GOAL OF THE EXERCISE: When you repeat the material, keep each line exact and omit the pictures.
____
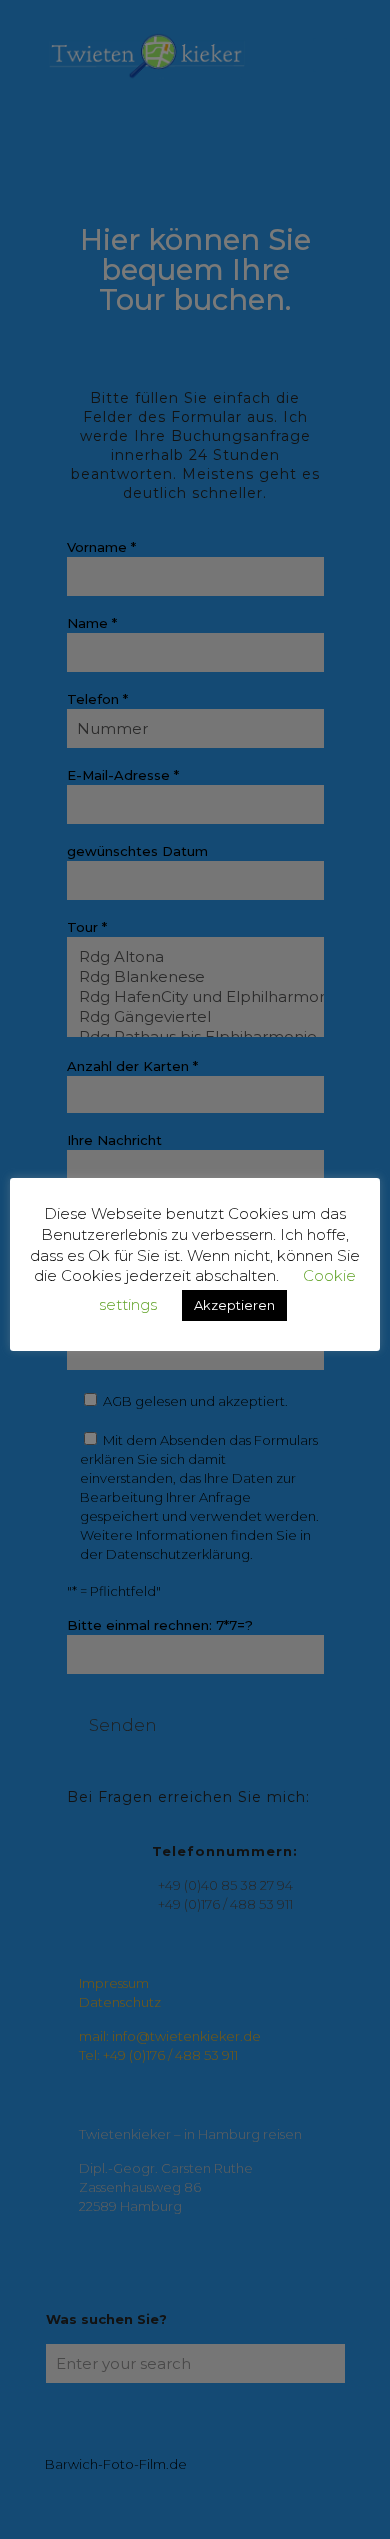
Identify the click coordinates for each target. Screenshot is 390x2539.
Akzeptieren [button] (234, 1305)
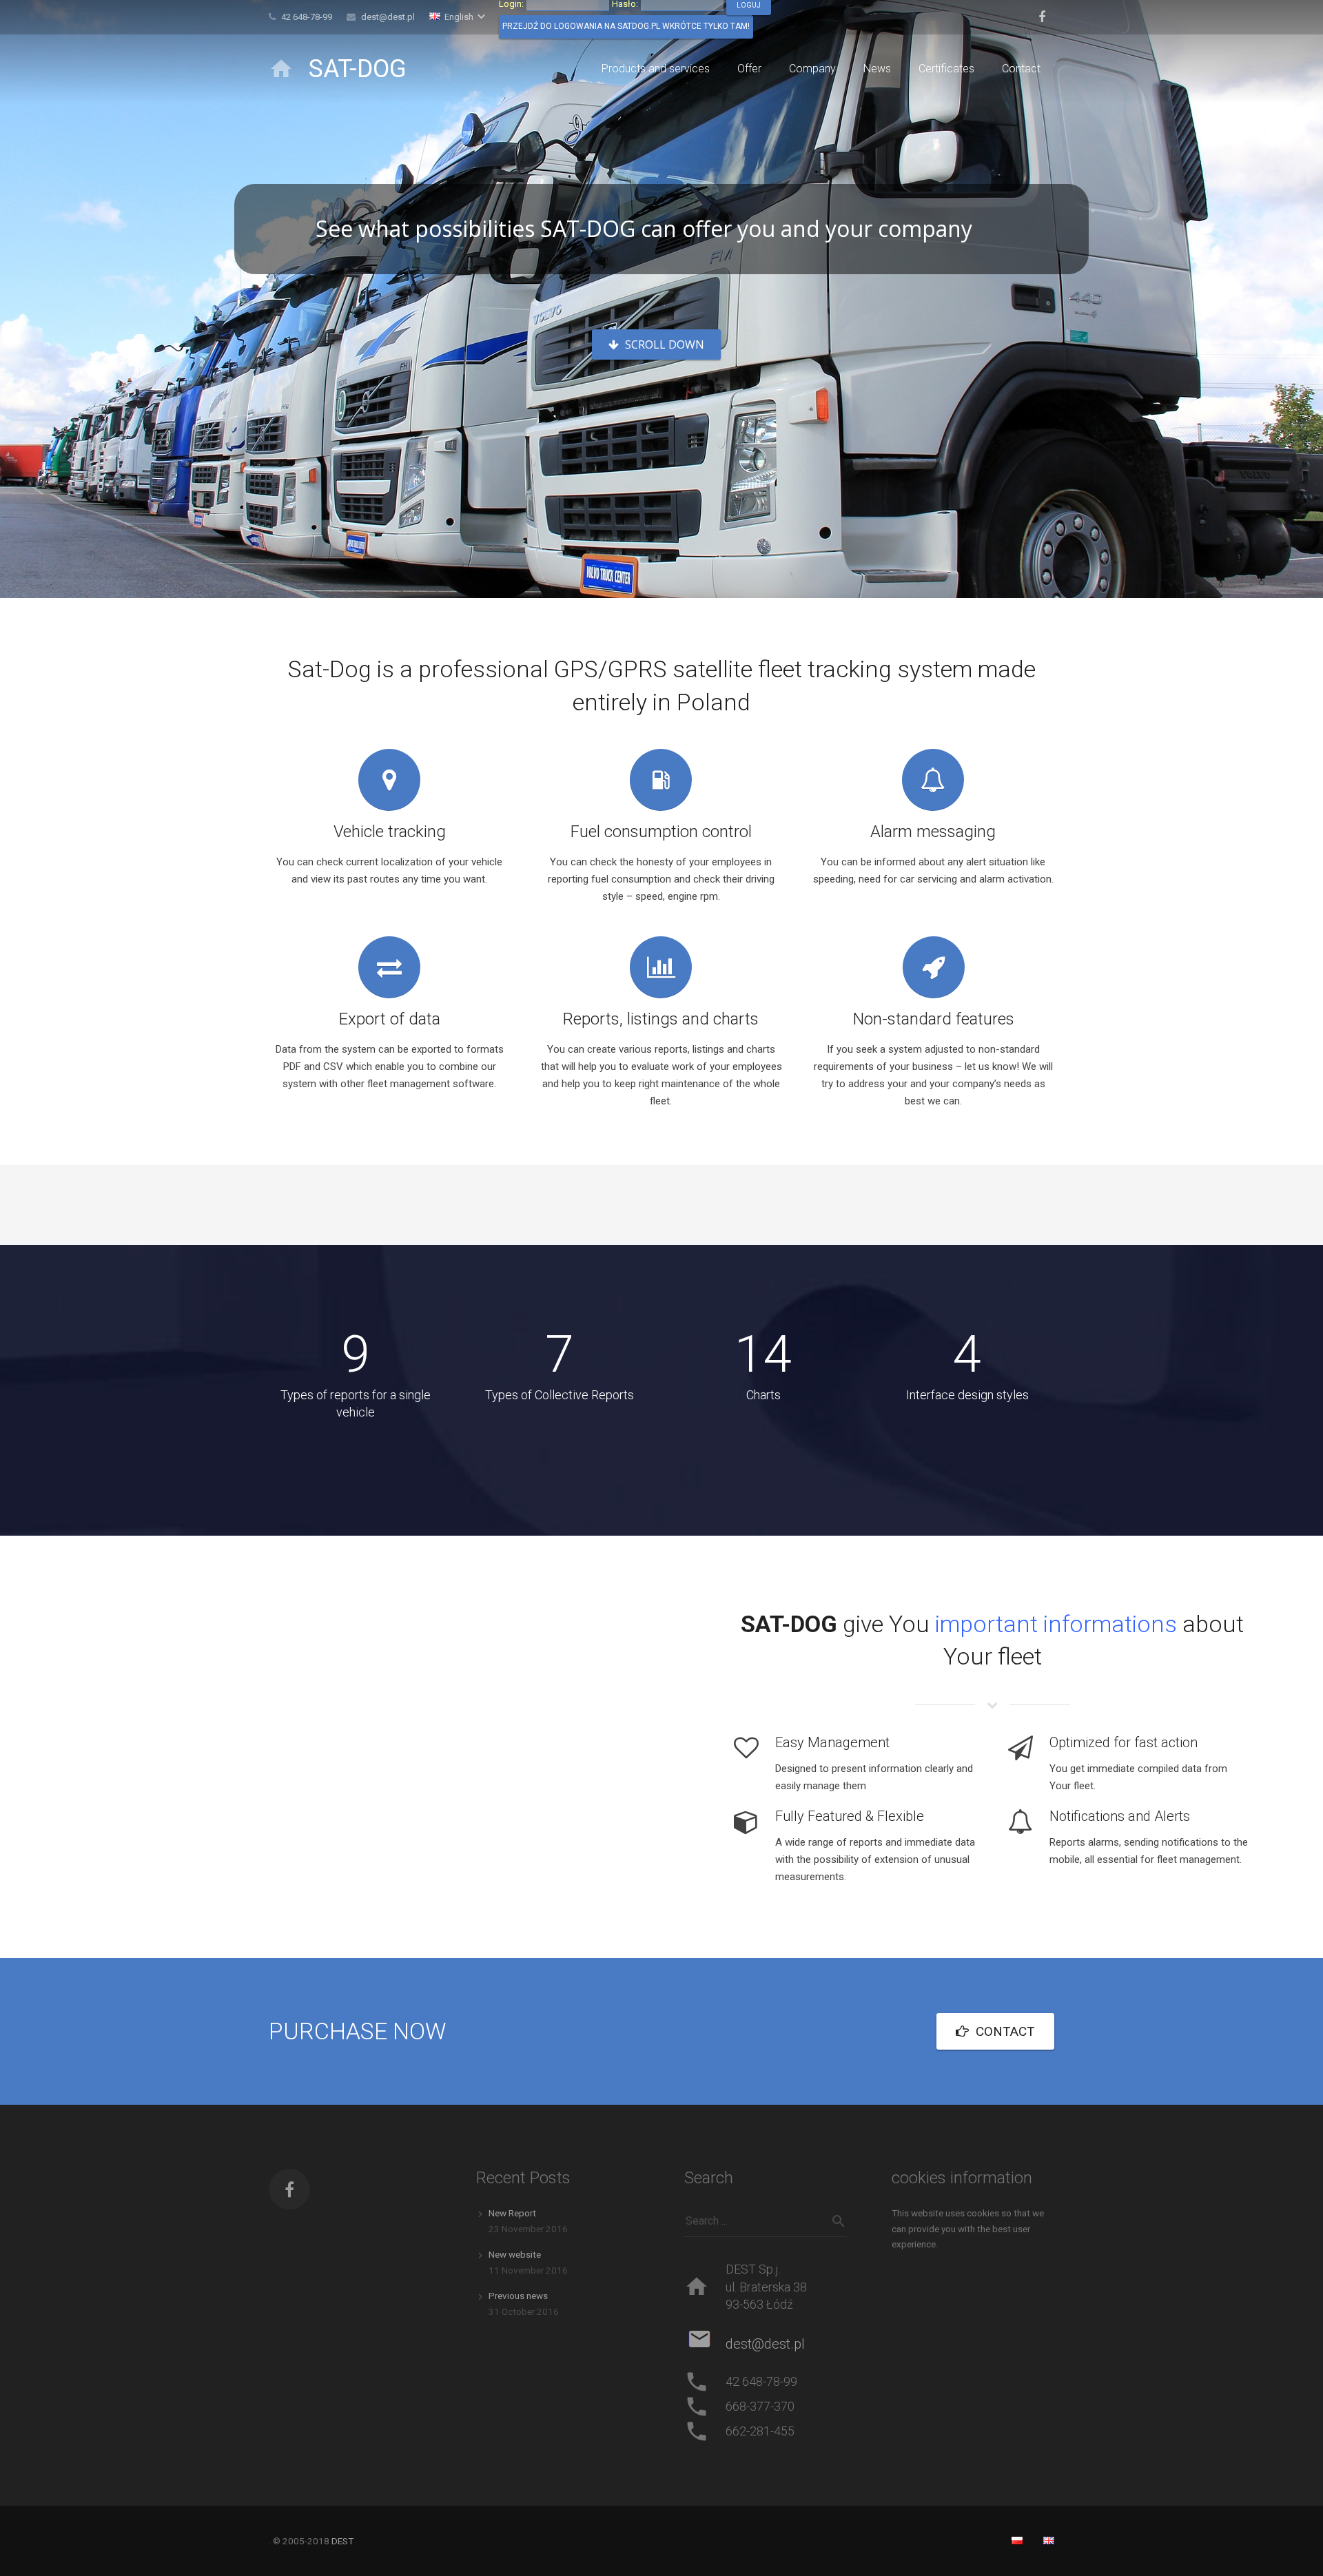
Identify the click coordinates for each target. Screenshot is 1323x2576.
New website (515, 2254)
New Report (512, 2212)
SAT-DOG (358, 68)
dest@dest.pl (388, 17)
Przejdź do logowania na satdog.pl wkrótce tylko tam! (626, 26)
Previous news (518, 2295)
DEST (342, 2540)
____
SOLUTION BELOW:
Identify the click coordinates for each target. Screenshot is 390x2539.
Akzeptieren [button] (234, 1305)
Identify the click coordinates for each target. Screenshot is 1323x2576.
New website (515, 2254)
New Report (512, 2212)
SAT-DOG (358, 68)
dest@dest.pl (388, 17)
Przejdź do logowania na satdog.pl wkrótce tylko tam! (626, 26)
Previous news (518, 2295)
DEST (342, 2540)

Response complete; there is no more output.